If you talk to hospital, home health, or clinic leaders anywhere in the country right now, you’ll hear the same concern: we don’t have enough nurses. What’s worse, the education pipeline that’s supposed to replenish and grow the workforce isn’t keeping up with the demand in our healthcare sector.
I see that reality every day in my role as Chief Nursing Officer at ATI Nursing Education/Ascend Learning. Recruiting and retaining nurses is increasingly difficult, and supporting career advancement is a key part of changing that. Many students today aspire to become nurse practitioners, clinical specialists, and other advanced practice providers. Some will even go on to become desperately needed educators training the next generation of nurses.
We must do everything we can to support these students and make their dreams and aspirations come true. That’s why changes to federal student borrowing just finalized by the U.S. Department of Education are very worrisome for anyone concerned about the future of healthcare.
The department changed the limits on federal student loans for graduate programs. Under the new rule, students pursuing certain “professional” degrees—such as medicine—could borrow up to $50,000 a year. But many other graduate healthcare programs would be capped at $20,500 annually, with a lifetime limit of $100,000. That includes Nurse Practitioner (NP), Certified Registered Nurse Anesthetist (CRNA), Clinical Nurse Specialist (CNS), and master’s and doctoral programs in Nursing Education.
For students who want to advance their careers, federal loans have long helped bridge the gap to pay for schooling costs. Many graduate nursing programs may run well over $30,000 a year, although tuition varies widely. Now that federal loan options are more limited, some students will decide the math doesn’t work and be forced to abandon their dreams.
When fewer students pursue advanced nursing degrees, our country loses out in at least two important ways. First, we should expect fewer advanced practice nurses, such as nurse practitioners, who expand access to care in rural and medically underserved communities where physician shortages are hitting hard.
Second, an important story that’s largely being overlooked in the conversation about these loan caps is the impact they will have on faculty and the nursing education pipeline. Advanced nursing degrees are not just the pathways into vital roles that our healthcare system increasingly depends on. They are also prerequisites for most faculty positions to train future nurses at a time when 7.2% of faculty seats nationwide sit vacant – and a large majority of those positions (80.9%) require or prefer a doctoral degree.
The reality of becoming a nurse educator is already a difficult decision to make for many nurses practicing in the clinical setting, but their passion and dedication to the profession drive them. Data shows that the median salary for a master’s-prepared professor in schools of nursing is roughly $35,000 less per year when compared to the median salary across advanced practice registered nurse roles. The new lower loan caps will only compound this significant salary pressure and may make the financial disincentive too large for some nurses to transition to academia.
The faculty shortage has long-term impacts on our nursing workforce. Across the country, nursing schools routinely turn away qualified applicants because they simply don’t have enough faculty to teach them. Just last year, over 80,000 qualified applications were turned away from baccalaureate and graduate nursing programs due to capacity constraints. The Department of Education’s new policy makes it harder to pursue advanced degrees, meaning the bottleneck will only tighten, and the number of new nurses entering the workforce will decline.
Advanced healthcare programs are, by any reasonable definition, professional education.
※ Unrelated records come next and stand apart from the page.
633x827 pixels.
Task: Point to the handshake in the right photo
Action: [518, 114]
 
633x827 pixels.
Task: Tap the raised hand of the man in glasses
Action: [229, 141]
They prepare students to enter licensed professions and require training well beyond a bachelor’s degree. Treating them differently from other professionals ignores the essential role these careers play in a well-functioning healthcare system – a view widely held by hundreds of organizations across the nursing community, such as the American Association of Colleges of Nursing, the American Nurses Association, and over 150 members of Congress.
Bottom line – the United States needs more nurses. We need more licensed practical nursing and registered nursing students. We need more nurse practitioners caring for patients in rural communities that struggle with physician shortages. We need more nurse anesthetists supporting surgical care. And, importantly, for all these roles, we need more nurse educators who can train the nursing students who will join the healthcare workforce of tomorrow.
Decisions made in Washington about education financing shape the future of the healthcare workforce. That’s why I’m disappointed with the Department of Education’s decision to limit student loan opportunities for advanced nursing programs. Now, Congress must step in to ensure that students pursuing these careers still have access to the financing they need.
If fewer nurses can take that next step in their training, patients and entire communities will eventually feel the impact. I urge Congress to consider solutions such as S.4568, the Nursing is a Professional Degree Act, H.R. 6739, the Clarity in Professional Degree Act, and H.R. 6718, the Professional Student Degree Act, all of which would make certain advanced health degrees eligible for the higher “professional degree” federal student loan limits. Congress needs to act to protect the nursing workforce pipeline.